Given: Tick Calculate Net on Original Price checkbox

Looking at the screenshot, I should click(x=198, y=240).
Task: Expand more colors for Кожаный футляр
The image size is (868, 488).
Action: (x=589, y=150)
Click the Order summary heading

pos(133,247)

══════════════════════════════

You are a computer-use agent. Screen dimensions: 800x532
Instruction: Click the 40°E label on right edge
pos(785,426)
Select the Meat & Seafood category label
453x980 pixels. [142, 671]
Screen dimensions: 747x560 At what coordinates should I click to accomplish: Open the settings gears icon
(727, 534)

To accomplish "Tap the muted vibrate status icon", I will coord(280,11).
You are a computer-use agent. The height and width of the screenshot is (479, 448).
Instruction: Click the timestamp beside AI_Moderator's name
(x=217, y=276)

══════════════════════════════

[The problem]
Where the string "agent" turns up in a line of the data above, copy that whole line.

[Response]
You are a computer-use agent. Screen dimensions: 800x532
You are a computer-use agent. The height and width of the screenshot is (479, 448).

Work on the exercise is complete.